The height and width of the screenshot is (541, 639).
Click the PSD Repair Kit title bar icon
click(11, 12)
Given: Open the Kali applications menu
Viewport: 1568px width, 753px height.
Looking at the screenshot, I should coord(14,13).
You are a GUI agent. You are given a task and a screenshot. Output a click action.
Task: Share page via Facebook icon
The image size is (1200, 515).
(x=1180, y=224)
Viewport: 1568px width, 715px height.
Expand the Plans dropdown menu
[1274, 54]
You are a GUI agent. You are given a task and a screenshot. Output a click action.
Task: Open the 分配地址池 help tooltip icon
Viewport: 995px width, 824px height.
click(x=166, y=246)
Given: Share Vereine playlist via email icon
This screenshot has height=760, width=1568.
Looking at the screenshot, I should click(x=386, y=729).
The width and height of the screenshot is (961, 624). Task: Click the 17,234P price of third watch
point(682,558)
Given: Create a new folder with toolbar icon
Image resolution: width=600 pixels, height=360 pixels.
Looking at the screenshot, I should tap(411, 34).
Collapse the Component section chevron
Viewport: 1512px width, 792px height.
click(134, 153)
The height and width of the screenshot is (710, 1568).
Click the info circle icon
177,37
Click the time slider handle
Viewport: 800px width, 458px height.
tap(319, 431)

========================

— Problem description —
From the records above, copy each line that contains the word "Share".

— Answer to the exercise —
Task: Share page via Facebook icon
Given: Share Vereine playlist via email icon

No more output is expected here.